JAXAの正式名称は「宇宙航空研究開発機構」で、日本の宇宙・航空分野の研究開発を担う国立研究開発法人です。2003年に設立され、宇宙科学研究所(ISAS)・航空宇宙技術研究所(NAL)・宇宙開発事業団(NASDA)の三機関が統合して誕生しました。日本の宇宙開発の中核機関として、ロケット・衛星・探査機の研究開発から航空技術の向上まで、国内外の機関と協力しながら幅広く活動しています。
JAXAは宇宙と航空の研究開発を幅広く支える存在です。まずロケット開発として宇宙へ物資や衛星を運ぶ技術を研究開発します。また人工衛星の開発・運用として観測や通信に役立つ衛星を製造します。さらに月・小惑星などを調査する探査機の開発、そして飛行の安全性や効率を高める航空技術研究にも取り組んでいます。JAXAは「研究する」「つくる」「打ち上げる」「活用する」のすべてをつなぐ存在です。
日本の宇宙輸送を支えるロケットとして、長年活躍してきた主力のH-IIA、高い信頼性とコスト低減を目指す次世代のH3、そして小型衛星向けの機動的なイプシロンの3種類があります。ロケット開発・運用のプロセスは設計→製造→試験→打ち上げ→軌道投入という流れで進みます。ロケットは衛星や探査機を宇宙へ運ぶための重要なインフラです。

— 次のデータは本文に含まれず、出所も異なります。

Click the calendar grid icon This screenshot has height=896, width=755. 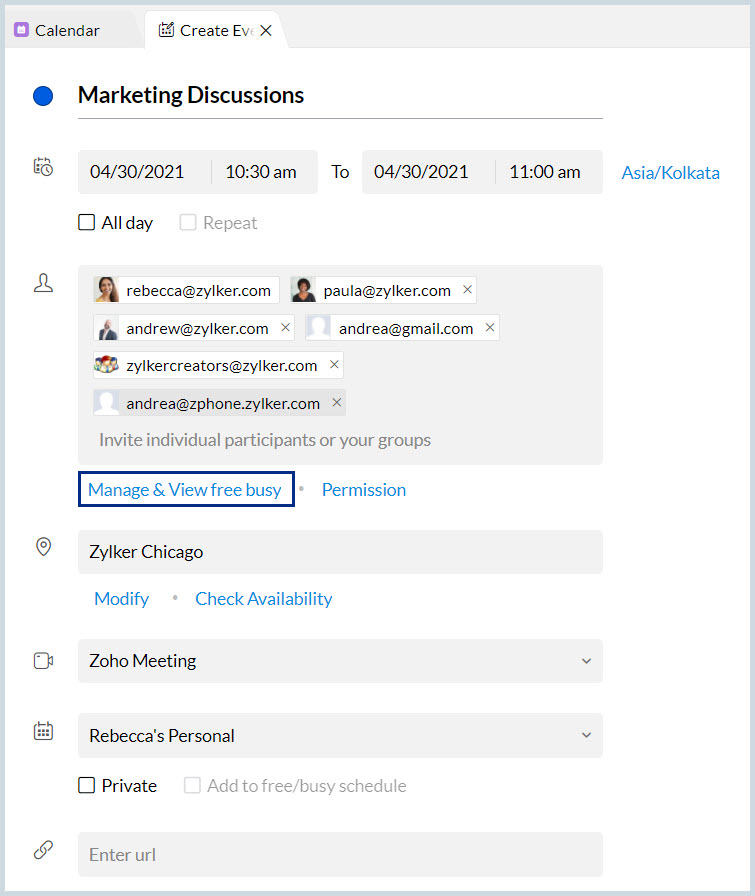pyautogui.click(x=43, y=731)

JAXAはさまざまな人工衛星を使って地球を観測し、私たちの暮らしや未来に役立つ情報を届けています。地表の変化や災害状況を観測する「だいち2号(ALOS-2)」、水循環や気候変動の研究に活用される「しずく(GCOM-W)」、温室効果ガスを観測する「いぶき(GOSAT)」などが代表例です。観測データを解析し防災・環境研究・社会活用へつなぐことで、人工衛星は地球環境の理解や災害対応に大きく役立っています。
日本が開発した実験棟「きぼう」は国際宇宙ステーション(ISS)に設置され、宇宙環境を活かした研究を行っています。宇宙飛行士は訓練を受け、実験・整備・運用を担います。各国と連携して宇宙開発を進める国際協力のもと、たんぱく質の結晶化・材料実験・生命科学研究など地上ではできない実験が行われています。ISSは、国際協力によって成り立つ宇宙実験の場です。
JAXAは「はやぶさ」シリーズをはじめとする先進的な探査プロジェクトに挑んできました。はやぶさは小惑星イトカワの試料を持ち帰り、はやぶさ2は小惑星リュウグウの試料を地球へ届けました。また月面への高精度着陸を目指したSLIMも注目を集めました。探査は太陽系の成り立ちや月・小惑星の性質を知る手がかりとなり、科学的な知見をもたらしています。
JAXAの技術や観測データは、社会のさまざまな場面で活用されています。まず防災として災害状況の把握や被害分析に役立ちます。また環境監視として気候変動や水循環の観測を行い、産業・技術面では宇宙技術が新しい製品や研究に応用されます。さらに宇宙への関心が教育・未来人材の育成につながります。宇宙で観測→データ解析→社会で活用という好循環が、私たちの暮らしと産業を支えています。
次の時代の宇宙開発に向けてJAXAはいくつかの重要課題に取り組んでいます。H3などを活用した打ち上げ能力の強化、月探査や国際協力プロジェクトへの参加、各国・民間企業との協力と競争への対応、そして宇宙ゴミ対策やコスト低減といった持続可能性の確保が挙げられます。技術の進化→人材の育成→イノベーションという連鎖を通じて、JAXAはより身近で持続可能な宇宙利用を目指しています。
今回はJAXAについてお伝えしました。JAXAはロケット・人工衛星・国際宇宙ステーション・宇宙探査・航空技術研究などを通して日本の宇宙開発を支えています。日本の宇宙開発の中核機関として、ロケットと衛星の開発・運用、宇宙探査への大きな挑戦、生活や社会への貢献、そして未来の宇宙利用の開拓という役割を担っています。宇宙を知ることは、未来を考えることにつながります。